The new tax law leaves the investment world mostly untouched and perhaps better positioned to take advantage of a rosier and potentially more robust marketplace.
Favorable rules for 401(k)s, IRAs, and other retirement accounts remain intact.
The law, however, prohibits taxpayers from reversing Roth IRA conversions for a certain amount of time, which were used by account holders if investment values declined. Americans don't have to pay income taxes on Roth IRA withdrawals.
Although the estate tax wasn't eliminated, the plan raises the federal exemption from $5 million to $11 million per person and to $22 million per couple.

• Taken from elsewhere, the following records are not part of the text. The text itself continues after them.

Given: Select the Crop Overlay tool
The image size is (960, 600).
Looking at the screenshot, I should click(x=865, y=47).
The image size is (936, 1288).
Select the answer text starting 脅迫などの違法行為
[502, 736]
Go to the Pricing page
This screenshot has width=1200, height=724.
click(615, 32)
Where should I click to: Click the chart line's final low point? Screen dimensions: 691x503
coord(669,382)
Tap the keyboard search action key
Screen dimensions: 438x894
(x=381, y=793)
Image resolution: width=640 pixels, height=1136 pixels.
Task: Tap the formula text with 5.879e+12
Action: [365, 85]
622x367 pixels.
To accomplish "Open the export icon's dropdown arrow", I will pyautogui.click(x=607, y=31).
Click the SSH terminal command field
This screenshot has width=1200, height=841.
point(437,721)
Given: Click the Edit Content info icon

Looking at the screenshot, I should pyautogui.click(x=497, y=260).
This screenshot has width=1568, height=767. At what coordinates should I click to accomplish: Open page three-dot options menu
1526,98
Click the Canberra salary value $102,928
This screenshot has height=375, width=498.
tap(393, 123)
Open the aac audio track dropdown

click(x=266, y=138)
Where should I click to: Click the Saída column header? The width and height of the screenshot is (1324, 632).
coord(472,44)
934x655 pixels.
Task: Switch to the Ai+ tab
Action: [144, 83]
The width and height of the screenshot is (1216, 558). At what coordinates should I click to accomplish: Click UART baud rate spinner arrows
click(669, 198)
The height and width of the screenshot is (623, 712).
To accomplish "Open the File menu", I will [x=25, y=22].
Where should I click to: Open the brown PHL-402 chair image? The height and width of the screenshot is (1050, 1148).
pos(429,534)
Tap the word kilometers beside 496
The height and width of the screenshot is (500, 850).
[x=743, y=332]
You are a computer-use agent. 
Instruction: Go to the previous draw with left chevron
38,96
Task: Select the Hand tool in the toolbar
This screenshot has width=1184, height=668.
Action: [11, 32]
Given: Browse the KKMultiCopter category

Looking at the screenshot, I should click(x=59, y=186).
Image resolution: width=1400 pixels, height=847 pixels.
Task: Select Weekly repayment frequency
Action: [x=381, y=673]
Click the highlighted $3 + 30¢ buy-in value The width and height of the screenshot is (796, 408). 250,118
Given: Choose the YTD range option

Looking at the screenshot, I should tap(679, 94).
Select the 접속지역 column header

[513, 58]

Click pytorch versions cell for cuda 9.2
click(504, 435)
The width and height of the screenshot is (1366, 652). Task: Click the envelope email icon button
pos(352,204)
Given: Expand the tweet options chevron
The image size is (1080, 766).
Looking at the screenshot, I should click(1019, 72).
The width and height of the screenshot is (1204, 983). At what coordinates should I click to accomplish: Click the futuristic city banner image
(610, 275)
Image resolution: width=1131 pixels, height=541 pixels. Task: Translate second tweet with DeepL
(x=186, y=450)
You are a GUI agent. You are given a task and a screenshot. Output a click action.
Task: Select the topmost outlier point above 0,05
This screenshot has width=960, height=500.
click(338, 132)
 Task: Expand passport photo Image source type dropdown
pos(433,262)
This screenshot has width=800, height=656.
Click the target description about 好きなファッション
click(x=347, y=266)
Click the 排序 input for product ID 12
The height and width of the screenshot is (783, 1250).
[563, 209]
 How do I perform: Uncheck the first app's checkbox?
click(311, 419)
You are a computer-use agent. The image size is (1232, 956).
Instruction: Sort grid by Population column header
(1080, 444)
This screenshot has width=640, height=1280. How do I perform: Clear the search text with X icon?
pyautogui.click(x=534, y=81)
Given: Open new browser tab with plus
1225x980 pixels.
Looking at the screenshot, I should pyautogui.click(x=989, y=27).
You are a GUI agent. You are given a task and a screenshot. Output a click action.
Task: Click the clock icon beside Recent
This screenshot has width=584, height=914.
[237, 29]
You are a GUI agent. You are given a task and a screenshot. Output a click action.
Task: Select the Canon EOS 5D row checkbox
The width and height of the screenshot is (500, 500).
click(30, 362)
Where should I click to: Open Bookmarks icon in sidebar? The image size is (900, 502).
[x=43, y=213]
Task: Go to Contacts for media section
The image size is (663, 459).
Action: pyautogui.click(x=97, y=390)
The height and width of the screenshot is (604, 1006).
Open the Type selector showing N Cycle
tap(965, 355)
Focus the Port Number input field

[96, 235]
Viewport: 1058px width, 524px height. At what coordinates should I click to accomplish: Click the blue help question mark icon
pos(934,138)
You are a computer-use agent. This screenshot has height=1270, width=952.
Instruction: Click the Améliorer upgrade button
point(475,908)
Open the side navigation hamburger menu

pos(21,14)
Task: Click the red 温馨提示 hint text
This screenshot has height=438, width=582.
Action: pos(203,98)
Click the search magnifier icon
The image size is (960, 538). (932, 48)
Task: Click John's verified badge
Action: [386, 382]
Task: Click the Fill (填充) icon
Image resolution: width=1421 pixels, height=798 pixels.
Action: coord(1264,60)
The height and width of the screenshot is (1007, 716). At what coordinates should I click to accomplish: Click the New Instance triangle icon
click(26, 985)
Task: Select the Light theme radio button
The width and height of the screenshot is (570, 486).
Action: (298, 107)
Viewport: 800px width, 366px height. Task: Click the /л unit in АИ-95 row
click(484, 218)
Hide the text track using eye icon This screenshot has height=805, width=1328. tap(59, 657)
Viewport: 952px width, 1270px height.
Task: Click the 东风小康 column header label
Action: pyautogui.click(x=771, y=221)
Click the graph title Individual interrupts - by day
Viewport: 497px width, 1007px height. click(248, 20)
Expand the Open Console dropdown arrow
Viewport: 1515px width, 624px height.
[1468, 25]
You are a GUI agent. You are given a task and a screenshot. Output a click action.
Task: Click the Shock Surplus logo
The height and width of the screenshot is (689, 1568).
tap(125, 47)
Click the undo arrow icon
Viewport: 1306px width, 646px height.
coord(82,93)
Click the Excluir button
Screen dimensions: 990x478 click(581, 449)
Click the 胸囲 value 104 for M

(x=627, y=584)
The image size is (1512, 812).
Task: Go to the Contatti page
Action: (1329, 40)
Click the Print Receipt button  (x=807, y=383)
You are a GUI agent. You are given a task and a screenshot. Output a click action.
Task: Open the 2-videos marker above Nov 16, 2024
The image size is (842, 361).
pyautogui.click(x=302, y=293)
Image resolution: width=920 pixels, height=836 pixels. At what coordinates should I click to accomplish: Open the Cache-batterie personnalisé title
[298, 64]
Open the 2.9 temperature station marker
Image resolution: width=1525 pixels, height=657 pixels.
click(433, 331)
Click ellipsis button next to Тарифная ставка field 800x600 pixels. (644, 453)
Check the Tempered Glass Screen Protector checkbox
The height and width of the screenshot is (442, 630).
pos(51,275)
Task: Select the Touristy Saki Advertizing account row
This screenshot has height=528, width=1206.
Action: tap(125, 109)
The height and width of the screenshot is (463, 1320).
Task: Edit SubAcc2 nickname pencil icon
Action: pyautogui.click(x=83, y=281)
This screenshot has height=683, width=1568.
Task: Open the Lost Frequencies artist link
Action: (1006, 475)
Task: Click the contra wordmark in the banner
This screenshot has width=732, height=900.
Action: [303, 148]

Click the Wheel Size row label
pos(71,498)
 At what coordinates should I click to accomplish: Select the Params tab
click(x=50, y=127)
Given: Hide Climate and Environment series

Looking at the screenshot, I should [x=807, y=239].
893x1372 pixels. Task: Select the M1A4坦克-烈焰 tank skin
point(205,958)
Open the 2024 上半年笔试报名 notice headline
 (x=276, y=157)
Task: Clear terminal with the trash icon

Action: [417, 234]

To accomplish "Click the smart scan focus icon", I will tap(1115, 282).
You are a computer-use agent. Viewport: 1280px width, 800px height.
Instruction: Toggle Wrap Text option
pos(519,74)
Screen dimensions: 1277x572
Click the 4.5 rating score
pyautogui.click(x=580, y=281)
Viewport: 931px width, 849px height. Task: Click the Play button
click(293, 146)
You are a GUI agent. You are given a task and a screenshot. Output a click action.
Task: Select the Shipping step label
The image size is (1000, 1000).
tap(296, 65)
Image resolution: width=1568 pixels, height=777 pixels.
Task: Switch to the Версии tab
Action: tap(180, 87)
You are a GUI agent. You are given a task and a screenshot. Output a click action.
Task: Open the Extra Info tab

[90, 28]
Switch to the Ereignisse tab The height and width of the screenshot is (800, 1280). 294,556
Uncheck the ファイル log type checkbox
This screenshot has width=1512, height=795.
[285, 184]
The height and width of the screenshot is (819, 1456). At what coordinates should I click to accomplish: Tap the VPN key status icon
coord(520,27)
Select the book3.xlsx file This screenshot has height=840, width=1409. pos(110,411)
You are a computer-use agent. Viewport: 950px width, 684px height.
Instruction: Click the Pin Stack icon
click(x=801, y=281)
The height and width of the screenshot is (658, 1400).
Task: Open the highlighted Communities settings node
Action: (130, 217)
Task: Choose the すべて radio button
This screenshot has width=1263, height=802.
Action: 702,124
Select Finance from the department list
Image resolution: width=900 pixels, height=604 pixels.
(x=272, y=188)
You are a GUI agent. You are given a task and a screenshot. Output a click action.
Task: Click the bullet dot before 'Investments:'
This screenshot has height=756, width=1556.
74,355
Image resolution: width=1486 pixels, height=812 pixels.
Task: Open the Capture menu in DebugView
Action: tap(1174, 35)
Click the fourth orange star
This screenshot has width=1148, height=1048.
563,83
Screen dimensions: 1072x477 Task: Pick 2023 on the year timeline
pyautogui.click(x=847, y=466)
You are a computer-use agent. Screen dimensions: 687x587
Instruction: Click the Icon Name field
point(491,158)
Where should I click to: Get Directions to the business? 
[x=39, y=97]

The plan also boosts the alternative minimum tax (AMT) from $50,600 to $70,300 for individuals and from $78,750 to $109,400 for married couples filing jointly. The AMT's aim was to prevent high earners from skirting full income tax payments by increasing the number of deductions. The AMT, a mandatory alternative to the standard income tax, takes effect when taxpayers' income reaches certain levels.
Sole-proprietorships, partnerships, and S-corporations would pay taxes at individual rates, but be allowed to use the 20% income deduction. This provision would not apply to high earners making more than $315,000 and filing jointly as couples.
What Should I Do Now?
Take a look at previous years' tax filings to determine the differences in your tax situation. If it appears your tax rate may drop or your ability to itemize changes, you may want to consider making changes to future contributions-such as charitable donations-or deductions, which may include medical expenses.
Retirees will benefit from the increase in the standard deductions for charity. To gain the most advantage, experts suggest doubling donation sizes but give less frequently. For example, by giving more in a single year and then skipping the next year, taxpayers would have a higher amount to write off on their taxes. Financial professionals also point to donor-advised funds rather than donating cash.
Retirees will also have to monitor their income (withdrawals from their retirement accounts, which are taxable) to avoid moving into a higher tax bracket.
Retirees approaching 70½ in 2018 may want to start taking early distributions if they have high balances in their retirement accounts to avoid landing in higher tax brackets.